Dicho sector de la población requiere accesibilidad en el servicio público, más que gratuidad o subsidio en el costo del pasaje, afirma diputado.
El diputado del Partido del Trabajo (PT), Alberto Sánchez Ortega, sostuvo que el principal reto del transporte público para personas con discapacidad no es la gratuidad, sino garantizar un servicio accesible, seguro y en condiciones óptimas que permita a este sector desplazarse en igualdad de circunstancias.

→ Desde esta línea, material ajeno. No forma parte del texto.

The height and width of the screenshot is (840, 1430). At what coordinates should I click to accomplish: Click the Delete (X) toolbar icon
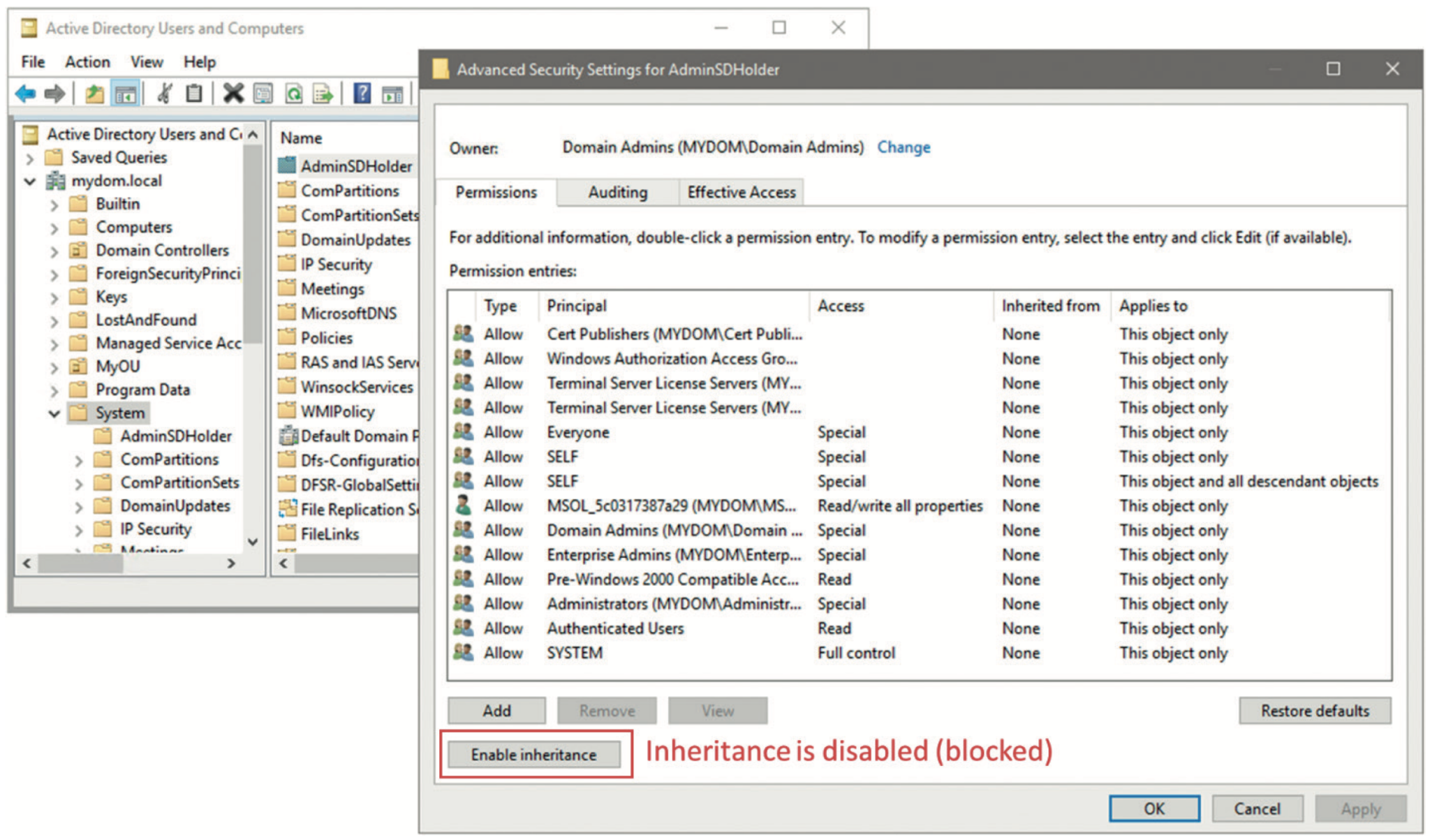233,93
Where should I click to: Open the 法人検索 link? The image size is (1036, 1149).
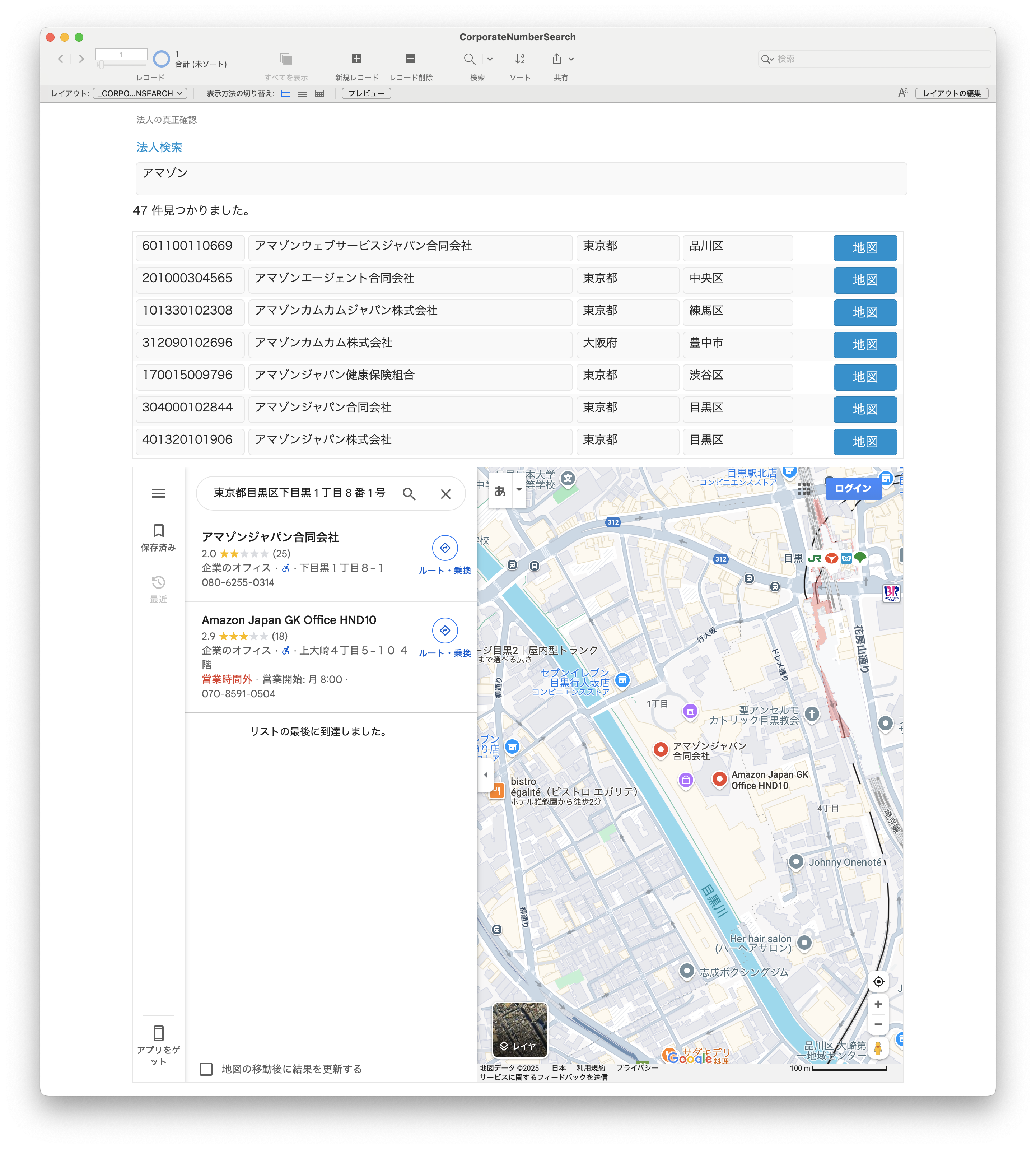pos(159,147)
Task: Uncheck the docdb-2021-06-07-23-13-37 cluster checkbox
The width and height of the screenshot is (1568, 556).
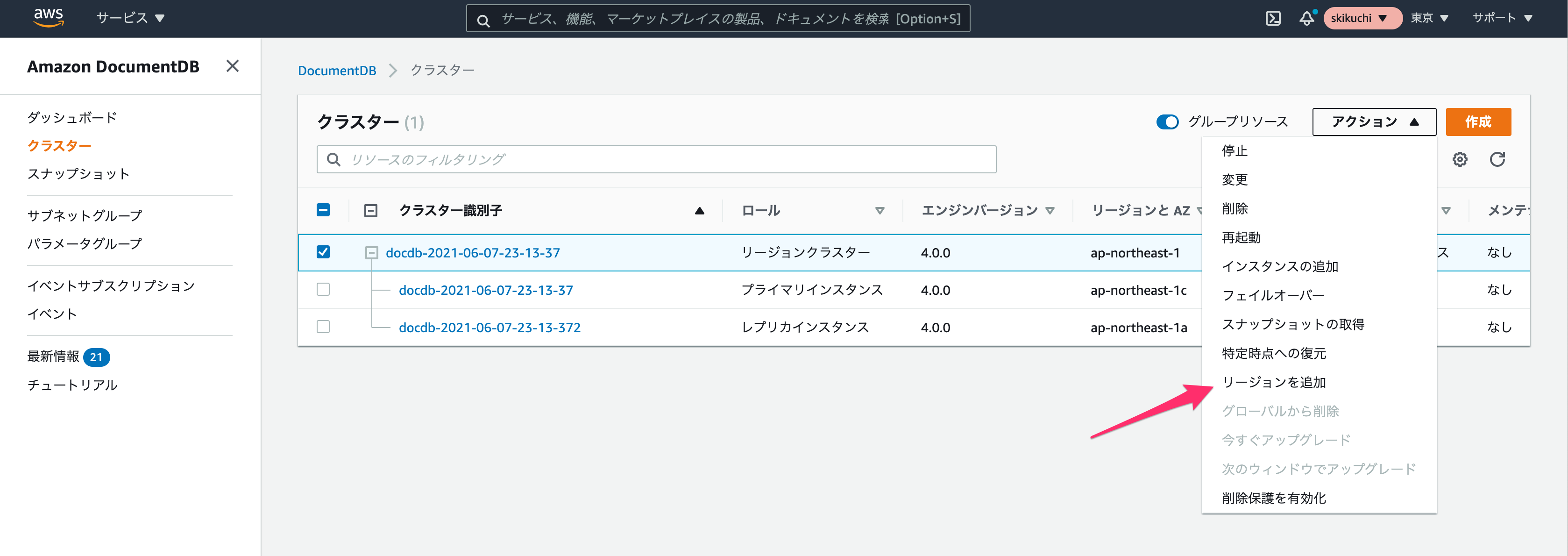Action: pyautogui.click(x=323, y=252)
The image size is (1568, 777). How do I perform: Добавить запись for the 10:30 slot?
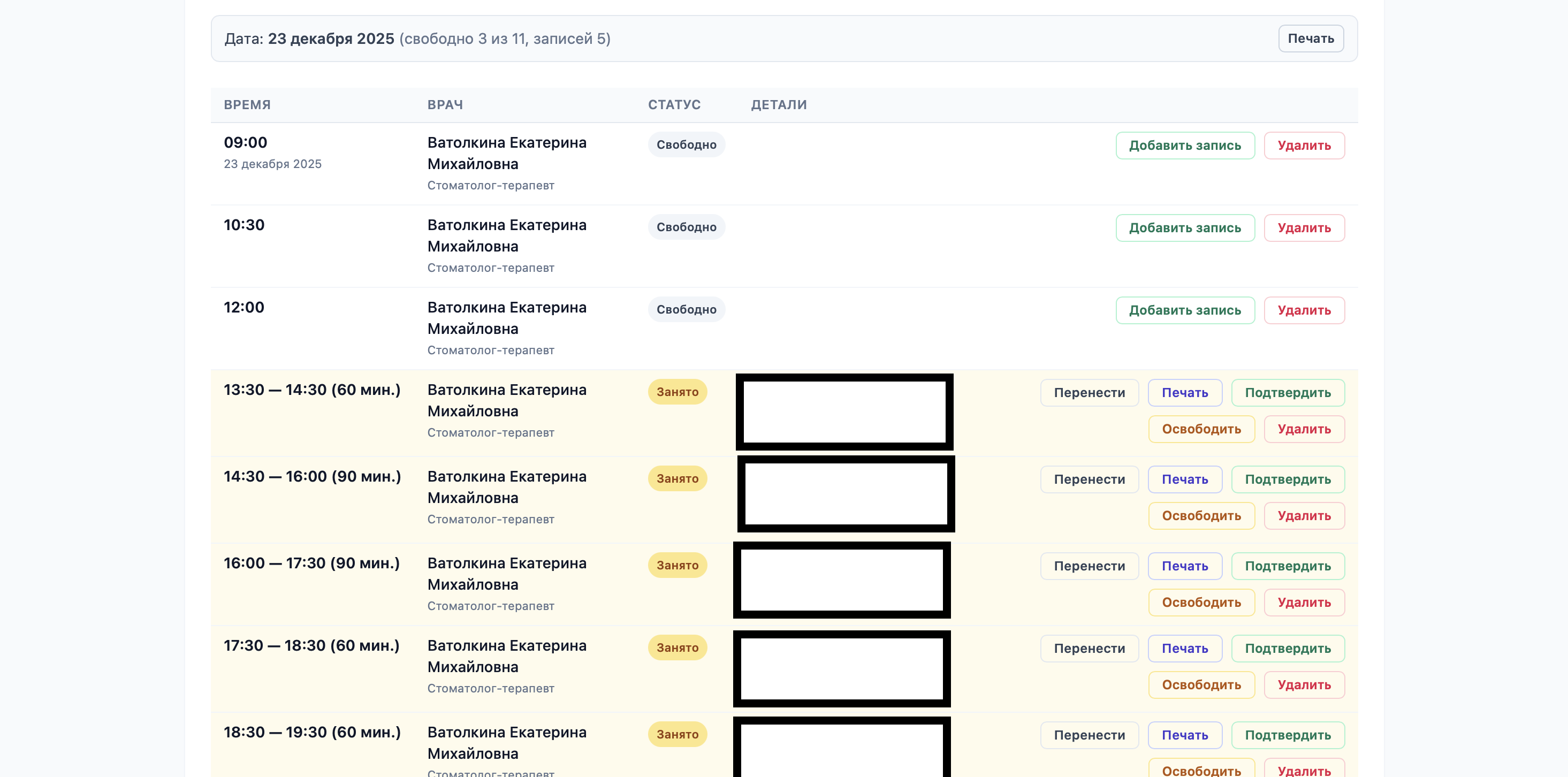[x=1184, y=227]
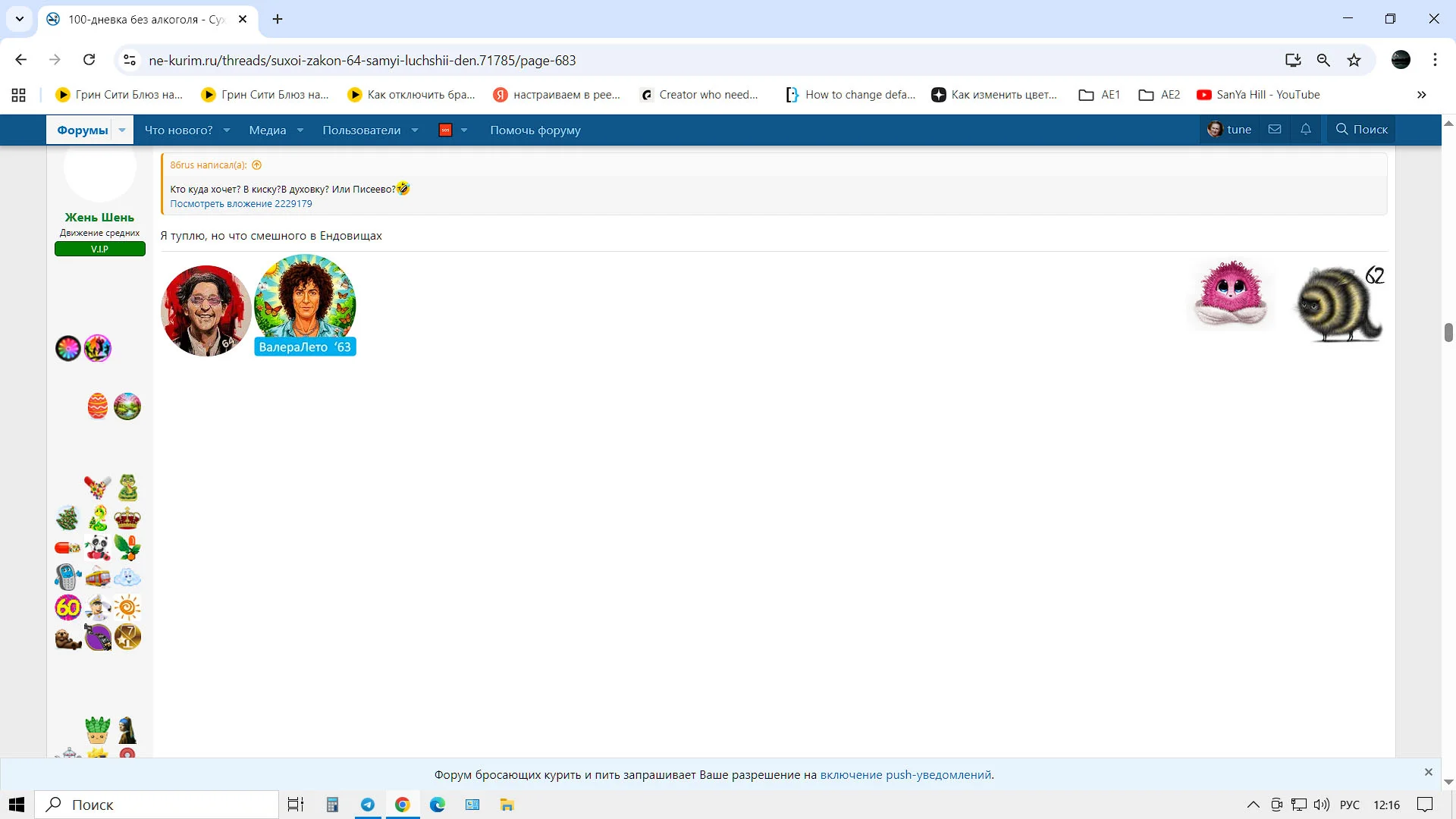Screen dimensions: 1456x819
Task: Open the Помочь форуму menu item
Action: (535, 130)
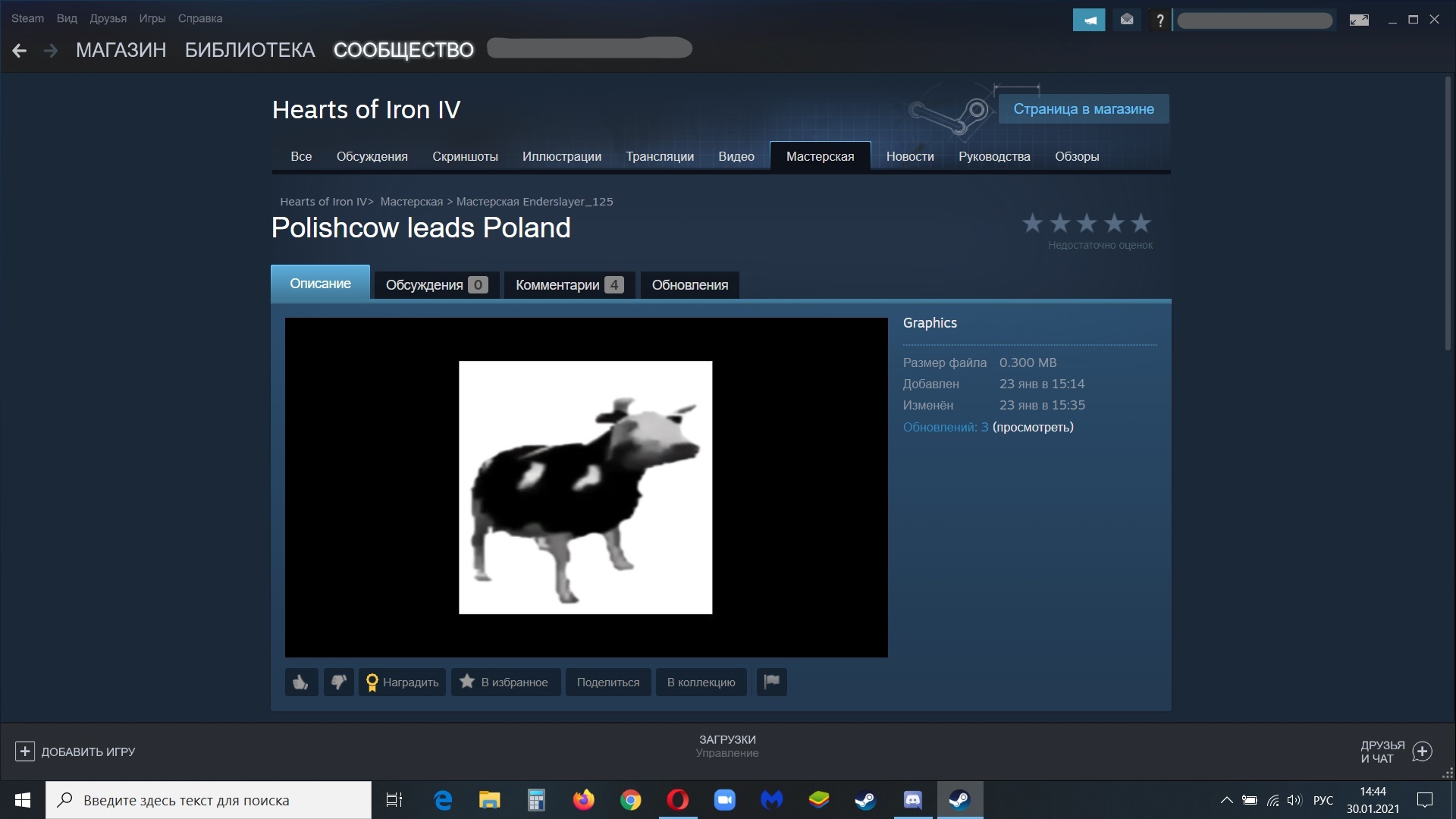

El legislador señaló que aunque desde hace varios años se ha planteado que el transporte para personas con discapacidad es gratuito, en la práctica esta medida no se cumple, ya que las “rutas” carecen de una infraestructura adecuada para prestar el servicio a esta población.
Indicó que las unidades del transporte público deben contar no sólo con adaptaciones para el ascenso de personas con discapacidad, sino también con condiciones mecánicas adecuadas, pues el deterioro de los vehículos representa un riesgo para la seguridad e integridad de los usuarios.
Sánchez Ortega advirtió que numerosas unidades actualmente no cumplen con los estándares mínimos, a pesar de que trasladan a personas de manera cotidiana, lo que obliga a atender de manera urgente esta problemática.
“El planteamiento no es pedir dádivas ni concesiones en las tarifas. Las personas con discapacidad están dispuestas a pagar lo mismo que cualquier usuario, siempre y cuando el servicio esté garantizado y sea verdaderamente accesible”, enfatizó.
Subrayó la necesidad de avanzar hacia un transporte público inclusivo, funcional y digno, que responda a las necesidades reales de las personas con discapacidad.